Dave von Hoesslin
- Full name: David John Brooke von Hoesslin
- Date of birth: 10 May 1975 (age 50)
- Place of birth: Stellenbosch, South Africa
- Height: 5 ft 6 in (168 cm)
- Weight: 172 lb (78 kg)
- School: Diocesan College

Rugby union career
- Position(s): Scrum-half

Super Rugby
- Years: Team / Apps / (Points)
- 1999, 2006: Cats /  / ()
- 2000: Stormers /  / ()
- 2001-02, 2004: Sharks /  / ()

International career
- Years: Team / Apps / (Points)
- 1999: South Africa / 5 / (10)

= Dave von Hoesslin =

South African rugby union player

David John Brooke von Hoesslin (born 10 May 1975) is a South African former rugby union international who represented the Springboks in five Test matches.
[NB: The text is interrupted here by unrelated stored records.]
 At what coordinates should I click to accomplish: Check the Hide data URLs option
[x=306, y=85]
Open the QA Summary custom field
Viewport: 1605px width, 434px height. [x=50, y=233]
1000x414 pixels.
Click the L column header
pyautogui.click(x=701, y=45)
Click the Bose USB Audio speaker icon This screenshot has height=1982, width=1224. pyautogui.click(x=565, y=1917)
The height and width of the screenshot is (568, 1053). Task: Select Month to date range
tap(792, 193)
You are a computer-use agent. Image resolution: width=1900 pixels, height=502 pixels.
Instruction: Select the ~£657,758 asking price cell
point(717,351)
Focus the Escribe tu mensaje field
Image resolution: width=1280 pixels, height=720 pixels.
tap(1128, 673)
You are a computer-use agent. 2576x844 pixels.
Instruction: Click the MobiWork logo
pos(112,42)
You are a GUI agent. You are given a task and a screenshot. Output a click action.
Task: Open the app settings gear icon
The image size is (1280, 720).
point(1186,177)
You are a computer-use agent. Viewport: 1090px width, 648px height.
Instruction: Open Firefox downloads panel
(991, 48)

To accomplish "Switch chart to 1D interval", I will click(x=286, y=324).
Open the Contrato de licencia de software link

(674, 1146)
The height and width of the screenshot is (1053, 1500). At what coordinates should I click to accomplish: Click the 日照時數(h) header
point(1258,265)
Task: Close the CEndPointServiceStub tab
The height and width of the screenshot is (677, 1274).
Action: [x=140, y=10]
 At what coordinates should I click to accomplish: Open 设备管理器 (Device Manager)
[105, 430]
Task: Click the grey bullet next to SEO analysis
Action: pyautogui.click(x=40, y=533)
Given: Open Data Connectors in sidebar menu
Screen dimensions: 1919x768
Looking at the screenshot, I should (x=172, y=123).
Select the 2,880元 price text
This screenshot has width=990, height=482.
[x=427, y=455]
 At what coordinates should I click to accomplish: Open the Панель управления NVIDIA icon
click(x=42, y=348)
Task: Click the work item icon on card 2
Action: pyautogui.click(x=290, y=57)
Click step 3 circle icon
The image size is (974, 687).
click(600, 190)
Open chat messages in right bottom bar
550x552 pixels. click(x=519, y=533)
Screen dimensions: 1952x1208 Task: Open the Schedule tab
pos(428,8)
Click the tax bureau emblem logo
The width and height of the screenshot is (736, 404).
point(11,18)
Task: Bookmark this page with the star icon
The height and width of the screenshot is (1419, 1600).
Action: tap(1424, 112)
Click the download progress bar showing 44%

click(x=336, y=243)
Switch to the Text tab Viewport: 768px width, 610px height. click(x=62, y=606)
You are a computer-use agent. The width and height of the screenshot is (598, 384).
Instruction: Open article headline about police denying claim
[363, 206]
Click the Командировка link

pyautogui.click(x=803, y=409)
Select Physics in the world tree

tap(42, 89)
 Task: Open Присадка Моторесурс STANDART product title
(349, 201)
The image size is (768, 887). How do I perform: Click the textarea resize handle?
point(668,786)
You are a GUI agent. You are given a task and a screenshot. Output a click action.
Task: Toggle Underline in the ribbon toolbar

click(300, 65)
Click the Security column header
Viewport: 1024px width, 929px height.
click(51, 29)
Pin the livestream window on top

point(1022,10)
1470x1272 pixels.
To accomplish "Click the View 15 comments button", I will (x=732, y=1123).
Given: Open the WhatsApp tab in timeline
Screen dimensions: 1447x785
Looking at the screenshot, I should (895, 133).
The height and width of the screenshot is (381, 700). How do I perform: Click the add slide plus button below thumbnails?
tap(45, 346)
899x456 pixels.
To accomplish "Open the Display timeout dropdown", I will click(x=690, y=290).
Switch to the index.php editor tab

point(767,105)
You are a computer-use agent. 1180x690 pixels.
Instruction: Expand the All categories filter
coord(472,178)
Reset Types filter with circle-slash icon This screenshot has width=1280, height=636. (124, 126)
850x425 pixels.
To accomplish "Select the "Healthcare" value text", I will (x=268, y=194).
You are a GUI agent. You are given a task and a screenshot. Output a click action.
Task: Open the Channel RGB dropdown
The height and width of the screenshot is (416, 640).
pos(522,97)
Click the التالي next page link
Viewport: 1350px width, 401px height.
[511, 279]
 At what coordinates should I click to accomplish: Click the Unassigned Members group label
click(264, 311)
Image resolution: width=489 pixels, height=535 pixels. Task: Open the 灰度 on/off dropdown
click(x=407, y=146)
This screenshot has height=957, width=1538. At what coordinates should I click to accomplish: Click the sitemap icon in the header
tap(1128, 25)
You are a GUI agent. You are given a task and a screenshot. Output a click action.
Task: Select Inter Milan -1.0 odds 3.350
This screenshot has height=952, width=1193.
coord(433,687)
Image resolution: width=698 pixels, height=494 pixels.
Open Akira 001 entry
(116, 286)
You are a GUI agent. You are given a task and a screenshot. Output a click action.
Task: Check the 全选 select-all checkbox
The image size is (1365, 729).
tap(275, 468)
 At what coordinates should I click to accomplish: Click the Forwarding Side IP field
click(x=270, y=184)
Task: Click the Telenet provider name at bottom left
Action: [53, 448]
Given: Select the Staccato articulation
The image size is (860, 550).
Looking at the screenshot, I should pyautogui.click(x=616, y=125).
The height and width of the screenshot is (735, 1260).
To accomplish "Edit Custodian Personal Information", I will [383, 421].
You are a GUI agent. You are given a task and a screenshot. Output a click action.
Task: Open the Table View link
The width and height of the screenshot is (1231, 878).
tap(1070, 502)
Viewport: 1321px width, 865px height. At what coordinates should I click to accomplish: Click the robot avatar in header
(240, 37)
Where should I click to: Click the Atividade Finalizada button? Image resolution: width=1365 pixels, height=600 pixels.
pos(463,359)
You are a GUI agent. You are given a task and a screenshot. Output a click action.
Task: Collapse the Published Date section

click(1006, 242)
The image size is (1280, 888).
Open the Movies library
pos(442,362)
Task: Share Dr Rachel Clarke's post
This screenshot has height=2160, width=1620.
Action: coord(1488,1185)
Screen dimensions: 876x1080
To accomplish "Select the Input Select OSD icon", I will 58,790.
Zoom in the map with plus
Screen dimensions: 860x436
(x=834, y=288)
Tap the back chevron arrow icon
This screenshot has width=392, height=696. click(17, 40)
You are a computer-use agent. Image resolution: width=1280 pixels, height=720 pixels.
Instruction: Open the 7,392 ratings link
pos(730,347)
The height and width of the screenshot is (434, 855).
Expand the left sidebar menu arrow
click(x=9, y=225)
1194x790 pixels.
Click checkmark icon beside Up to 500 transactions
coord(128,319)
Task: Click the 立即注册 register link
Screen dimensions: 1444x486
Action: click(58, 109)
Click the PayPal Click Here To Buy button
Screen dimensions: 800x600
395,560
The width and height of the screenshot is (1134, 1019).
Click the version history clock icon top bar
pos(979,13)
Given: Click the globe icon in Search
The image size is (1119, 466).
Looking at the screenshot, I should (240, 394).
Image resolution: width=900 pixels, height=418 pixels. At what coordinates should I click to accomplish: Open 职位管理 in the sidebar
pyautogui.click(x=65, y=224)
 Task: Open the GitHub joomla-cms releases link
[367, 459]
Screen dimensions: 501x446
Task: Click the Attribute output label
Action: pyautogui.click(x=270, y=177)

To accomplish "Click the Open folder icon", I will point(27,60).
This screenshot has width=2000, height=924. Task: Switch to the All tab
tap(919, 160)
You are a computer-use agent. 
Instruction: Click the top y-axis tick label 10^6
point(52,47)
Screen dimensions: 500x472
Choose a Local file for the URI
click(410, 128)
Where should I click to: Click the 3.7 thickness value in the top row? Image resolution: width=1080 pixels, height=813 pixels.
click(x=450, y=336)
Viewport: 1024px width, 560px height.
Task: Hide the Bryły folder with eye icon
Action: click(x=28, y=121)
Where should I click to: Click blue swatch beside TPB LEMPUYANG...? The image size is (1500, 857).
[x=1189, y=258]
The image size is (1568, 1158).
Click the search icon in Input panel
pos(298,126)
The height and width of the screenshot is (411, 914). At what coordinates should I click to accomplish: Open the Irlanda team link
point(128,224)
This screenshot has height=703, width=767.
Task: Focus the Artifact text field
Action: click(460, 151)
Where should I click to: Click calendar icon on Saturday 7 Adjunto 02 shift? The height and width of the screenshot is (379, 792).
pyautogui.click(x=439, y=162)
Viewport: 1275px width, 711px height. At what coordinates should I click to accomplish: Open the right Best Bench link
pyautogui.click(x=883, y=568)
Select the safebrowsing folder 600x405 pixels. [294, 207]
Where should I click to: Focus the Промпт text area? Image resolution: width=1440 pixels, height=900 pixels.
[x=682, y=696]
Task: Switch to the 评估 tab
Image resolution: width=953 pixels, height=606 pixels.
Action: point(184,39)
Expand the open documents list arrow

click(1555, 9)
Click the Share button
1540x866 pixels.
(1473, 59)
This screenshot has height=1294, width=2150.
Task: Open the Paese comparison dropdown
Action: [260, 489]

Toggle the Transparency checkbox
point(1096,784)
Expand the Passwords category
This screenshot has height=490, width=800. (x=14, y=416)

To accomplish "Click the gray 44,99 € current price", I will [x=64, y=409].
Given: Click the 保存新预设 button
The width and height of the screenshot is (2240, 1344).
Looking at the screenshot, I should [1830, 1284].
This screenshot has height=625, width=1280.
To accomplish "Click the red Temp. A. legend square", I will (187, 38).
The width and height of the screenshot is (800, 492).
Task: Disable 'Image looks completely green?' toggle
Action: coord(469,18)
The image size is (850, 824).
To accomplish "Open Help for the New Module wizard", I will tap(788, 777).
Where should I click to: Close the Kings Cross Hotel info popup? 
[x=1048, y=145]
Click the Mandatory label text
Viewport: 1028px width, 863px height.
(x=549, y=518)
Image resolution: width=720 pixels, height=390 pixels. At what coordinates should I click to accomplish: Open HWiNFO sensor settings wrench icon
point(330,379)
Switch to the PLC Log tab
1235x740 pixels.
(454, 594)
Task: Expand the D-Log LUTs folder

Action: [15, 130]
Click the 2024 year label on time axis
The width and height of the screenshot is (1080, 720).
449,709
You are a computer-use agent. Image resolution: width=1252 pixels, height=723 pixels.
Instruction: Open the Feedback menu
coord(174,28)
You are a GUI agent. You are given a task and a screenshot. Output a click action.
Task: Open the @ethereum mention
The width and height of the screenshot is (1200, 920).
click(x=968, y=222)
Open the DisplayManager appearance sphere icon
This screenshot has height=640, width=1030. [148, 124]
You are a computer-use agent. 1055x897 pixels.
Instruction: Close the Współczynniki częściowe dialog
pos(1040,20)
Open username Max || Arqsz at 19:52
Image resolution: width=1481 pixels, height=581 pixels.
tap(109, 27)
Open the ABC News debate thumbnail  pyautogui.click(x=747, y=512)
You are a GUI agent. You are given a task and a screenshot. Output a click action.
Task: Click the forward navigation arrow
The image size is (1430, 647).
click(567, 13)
Born in Stellenbosch, von Hoesslin was a scrum-half and made all of his Springboks Test appearances in 1999, debuting against Italy in Port Elizabeth, where he came off the bench. He was the starting scrum-half when the Springboks played Italy a week later in Durban and scored two first half tries in a 101–0 victory, which was at the time a team record winning margin. He also featured in the 1999 Tri Nations Series, including the Springboks's 0–28 loss to the All Blacks in Dunedin, for which he and his halfback partner Gaffie du Toit were singled out for public criticism by coach Nick Mallett.

In 2005 he was signed by Harlequins to bolster their half-back line.